I always felt like we abandoned her, like we said 'Thank you for introducing us, but we didn't work out, and now we are leaving you, too.' Her windy roads kept us bumping into each other in the backseat of Sam's car the night we met. Her university provided us a space to randomly run into each other under the palm trees where we talked for hours, our heavy books leaving marks on our arms. Her pink and purple skyline lit up our view as we had dinner on our first real date on Key Biscayne. Her muggy backyard studio apartment witnessed tearful fights as we slammed its doors. Her extravagant buildings became the setting for your graduation where I took as many pictures as possible of you, your mom and your brother to celebrate you. Her painted walls brought out my obsession and your distaste for art. Her airport housed many tearful goodbyes, followed by ecstatic hellos as you toured medical schools around the country every other weekend.

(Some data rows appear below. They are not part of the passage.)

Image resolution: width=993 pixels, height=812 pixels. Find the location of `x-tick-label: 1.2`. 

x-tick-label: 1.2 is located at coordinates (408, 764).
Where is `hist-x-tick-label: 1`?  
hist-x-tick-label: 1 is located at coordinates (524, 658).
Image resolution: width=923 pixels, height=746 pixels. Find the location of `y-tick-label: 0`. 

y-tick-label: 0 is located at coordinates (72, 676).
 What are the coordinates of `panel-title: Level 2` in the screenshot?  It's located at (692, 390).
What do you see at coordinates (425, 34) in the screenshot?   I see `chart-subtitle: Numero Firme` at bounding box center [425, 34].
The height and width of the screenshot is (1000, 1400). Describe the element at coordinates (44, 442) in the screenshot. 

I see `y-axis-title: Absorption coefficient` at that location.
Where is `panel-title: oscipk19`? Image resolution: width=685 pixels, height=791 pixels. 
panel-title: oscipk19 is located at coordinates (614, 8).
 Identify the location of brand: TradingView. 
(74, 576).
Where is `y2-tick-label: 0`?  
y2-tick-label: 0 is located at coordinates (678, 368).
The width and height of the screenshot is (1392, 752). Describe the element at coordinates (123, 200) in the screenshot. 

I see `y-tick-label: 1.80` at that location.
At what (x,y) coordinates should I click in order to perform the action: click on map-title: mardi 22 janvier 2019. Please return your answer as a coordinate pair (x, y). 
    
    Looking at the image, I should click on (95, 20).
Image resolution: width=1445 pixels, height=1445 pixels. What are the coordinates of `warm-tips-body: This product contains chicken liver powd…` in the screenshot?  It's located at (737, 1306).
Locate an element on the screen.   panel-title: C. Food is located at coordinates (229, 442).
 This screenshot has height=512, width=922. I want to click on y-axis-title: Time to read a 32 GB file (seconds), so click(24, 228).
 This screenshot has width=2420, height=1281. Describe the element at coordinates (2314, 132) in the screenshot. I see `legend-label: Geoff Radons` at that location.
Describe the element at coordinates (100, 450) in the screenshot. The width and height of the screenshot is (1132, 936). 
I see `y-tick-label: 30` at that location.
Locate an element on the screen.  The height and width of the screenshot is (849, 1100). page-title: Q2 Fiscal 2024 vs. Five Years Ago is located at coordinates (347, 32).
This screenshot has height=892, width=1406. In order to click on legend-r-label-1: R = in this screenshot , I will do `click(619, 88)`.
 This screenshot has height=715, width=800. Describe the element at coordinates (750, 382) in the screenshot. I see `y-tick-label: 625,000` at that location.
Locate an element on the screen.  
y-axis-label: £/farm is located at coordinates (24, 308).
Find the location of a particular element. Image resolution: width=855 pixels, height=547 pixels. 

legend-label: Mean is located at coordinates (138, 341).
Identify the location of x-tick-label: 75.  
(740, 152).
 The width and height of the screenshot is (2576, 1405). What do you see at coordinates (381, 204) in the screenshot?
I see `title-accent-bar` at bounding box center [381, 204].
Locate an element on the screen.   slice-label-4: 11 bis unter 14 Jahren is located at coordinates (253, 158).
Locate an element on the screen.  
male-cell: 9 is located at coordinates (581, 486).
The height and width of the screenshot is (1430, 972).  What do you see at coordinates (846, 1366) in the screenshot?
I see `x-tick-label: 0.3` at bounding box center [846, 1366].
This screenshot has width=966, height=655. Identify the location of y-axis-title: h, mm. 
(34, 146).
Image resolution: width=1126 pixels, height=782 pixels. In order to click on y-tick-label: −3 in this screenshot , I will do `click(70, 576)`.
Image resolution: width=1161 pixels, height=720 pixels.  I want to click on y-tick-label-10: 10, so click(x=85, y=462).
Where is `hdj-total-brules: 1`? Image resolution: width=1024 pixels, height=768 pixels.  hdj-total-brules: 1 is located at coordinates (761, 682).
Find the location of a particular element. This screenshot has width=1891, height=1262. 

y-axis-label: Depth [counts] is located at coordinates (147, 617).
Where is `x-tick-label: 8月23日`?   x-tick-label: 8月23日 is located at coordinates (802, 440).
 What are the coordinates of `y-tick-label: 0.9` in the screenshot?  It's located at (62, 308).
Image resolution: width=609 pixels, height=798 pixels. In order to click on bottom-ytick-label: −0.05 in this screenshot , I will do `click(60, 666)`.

Her restaurants celebrated our month anniversaries as we thought each one was even more important than the last. Her fire hydrants on a side road in South Beach saw our car die as we fought until 3AM about nonsense.
And two years after our bumpy ride, she was with you as you boarded a flight back to Trinidad. She was with me as I walked alone across the stage at my own graduation.
And now I visit her when I can, in between work engagements and family reunions. Her skyline lights up in technicolor when she sees me, but there is a hidden sadness in a few flickering lights that haunts me.